(Extracted text)

Agnès Godard: The film Yet to Rule proposes a cartography of a binary structure: relationships of power and domination, extended to gender relationships. Political system structure, psychological structure and film narrative structure are each functioning the same way in their respective fields: organized and working in a circle, in the logic of a closed circle within which affect hardly survives (I’d rather consider affect instead of sensuality, which seems to have been excluded). Everything seems to be under the weight of the rule. The law of the structure is prevalent. Only its operation is alive.
How does it work on the audience? Which place does it leave to the audience?
Does this rather radical choice kill everything? Or, on the contrary, does it introduce and lead the audience into a deep reflection about humanity’s perspective?
It seems to me that the challenge of the film lays in this proposition: to put the audience in an identical situation as the protagonists. The viewer will have to fight to find a place, to react to how the images look back at him/her.  So I don’t see a contradiction. I see the description of a structure in continuous work. An invisible structure? Is that the meaning of the last shots? Nobody seems to be aware of the danger… the next victims?

Marie-Luise Angerer: I would prefer to talk about a ‘sense of symptoms’ instead of a sense of structures. Symptoms, as defined in psychoanalysis, allow to live the paradox, the contradiction, as well as the suppressed, without touching on it.

(End Extracted text)
(Data excerpts)

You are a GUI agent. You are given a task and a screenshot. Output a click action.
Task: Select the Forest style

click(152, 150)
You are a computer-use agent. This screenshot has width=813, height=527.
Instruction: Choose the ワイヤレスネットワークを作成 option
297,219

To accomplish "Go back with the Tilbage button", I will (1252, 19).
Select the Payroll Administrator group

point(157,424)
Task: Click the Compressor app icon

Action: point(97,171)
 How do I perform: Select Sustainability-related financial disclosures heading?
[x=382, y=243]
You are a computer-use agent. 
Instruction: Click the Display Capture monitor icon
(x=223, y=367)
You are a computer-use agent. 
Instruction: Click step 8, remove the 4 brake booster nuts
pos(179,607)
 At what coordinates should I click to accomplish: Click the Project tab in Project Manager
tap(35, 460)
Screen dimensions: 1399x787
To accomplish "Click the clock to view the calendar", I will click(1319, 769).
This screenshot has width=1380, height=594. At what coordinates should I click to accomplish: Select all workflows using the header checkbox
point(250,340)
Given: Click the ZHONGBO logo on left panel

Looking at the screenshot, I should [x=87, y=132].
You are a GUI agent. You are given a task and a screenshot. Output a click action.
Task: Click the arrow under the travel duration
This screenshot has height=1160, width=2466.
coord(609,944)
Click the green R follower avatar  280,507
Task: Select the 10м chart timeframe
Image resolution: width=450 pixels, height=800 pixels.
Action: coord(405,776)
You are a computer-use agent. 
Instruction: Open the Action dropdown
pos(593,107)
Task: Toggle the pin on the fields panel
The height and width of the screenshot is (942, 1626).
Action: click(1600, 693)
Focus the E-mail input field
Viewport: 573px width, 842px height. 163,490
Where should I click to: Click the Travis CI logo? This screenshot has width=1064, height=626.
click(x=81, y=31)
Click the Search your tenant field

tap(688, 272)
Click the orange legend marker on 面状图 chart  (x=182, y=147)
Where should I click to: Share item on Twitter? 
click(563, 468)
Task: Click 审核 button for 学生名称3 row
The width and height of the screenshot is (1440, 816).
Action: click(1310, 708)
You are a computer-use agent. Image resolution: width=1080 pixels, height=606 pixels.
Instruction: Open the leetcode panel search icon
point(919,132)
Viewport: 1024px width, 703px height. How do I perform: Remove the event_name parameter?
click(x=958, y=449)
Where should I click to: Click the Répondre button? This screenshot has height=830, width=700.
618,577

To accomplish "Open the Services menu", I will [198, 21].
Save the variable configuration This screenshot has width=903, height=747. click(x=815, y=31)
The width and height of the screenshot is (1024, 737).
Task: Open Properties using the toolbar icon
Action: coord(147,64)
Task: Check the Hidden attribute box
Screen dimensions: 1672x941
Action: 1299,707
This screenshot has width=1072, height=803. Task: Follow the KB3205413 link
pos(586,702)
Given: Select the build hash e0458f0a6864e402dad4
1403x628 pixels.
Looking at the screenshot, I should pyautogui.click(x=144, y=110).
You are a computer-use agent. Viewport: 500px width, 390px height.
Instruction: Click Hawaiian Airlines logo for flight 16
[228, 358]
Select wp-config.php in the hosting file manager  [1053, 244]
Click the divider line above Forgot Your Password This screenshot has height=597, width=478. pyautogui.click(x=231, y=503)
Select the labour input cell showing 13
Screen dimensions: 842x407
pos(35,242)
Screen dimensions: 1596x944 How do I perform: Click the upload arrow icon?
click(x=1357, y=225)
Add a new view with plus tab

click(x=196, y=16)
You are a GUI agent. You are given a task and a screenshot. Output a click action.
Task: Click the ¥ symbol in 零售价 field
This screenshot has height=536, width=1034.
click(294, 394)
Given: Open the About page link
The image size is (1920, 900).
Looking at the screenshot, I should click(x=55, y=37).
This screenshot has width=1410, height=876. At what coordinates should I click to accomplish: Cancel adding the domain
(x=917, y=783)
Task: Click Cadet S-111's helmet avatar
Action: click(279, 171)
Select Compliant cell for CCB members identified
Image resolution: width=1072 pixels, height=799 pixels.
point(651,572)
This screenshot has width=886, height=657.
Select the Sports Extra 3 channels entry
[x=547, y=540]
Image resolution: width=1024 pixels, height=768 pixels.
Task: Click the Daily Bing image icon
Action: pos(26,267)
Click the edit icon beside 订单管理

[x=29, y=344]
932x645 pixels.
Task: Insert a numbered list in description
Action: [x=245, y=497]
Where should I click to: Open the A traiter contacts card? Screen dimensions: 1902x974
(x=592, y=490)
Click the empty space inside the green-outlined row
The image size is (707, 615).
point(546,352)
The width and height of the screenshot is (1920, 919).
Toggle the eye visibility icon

(End Data excerpts)

» **Work instructions**
(1) Decide whether each statement agrees with the discussion of the film Yet to Rule. Answer yes or no and quote the words that decide it.
(a) Godard says that sensuality seems to have been excluded.
(b) Godard sees a contradiction in the film's approach.
(c) Angerer prefers to speak of a sense of structures rather than a sense of symptoms.
(2) Answer these questions from the discussion of the film Yet to Rule.
(a) According to Godard, the film proposes a cartography of what?
(b) Where does Godard say the challenge of the film lies?
(c) In which field does Angerer say symptoms are defined?

» **Outputs for the tasks**
(1)
(a) Yes: "I’d rather consider affect instead of sensuality, which seems to have been excluded"
(b) No: "So I don’t see a contradiction."
(c) No: "I would prefer to talk about a ‘sense of symptoms’ instead of a sense of structures."

(2)
(a) A binary structure: relationships of power and domination, extended to gender relationships.
(b) In putting the audience in an identical situation as the protagonists.
(c) Psychoanalysis.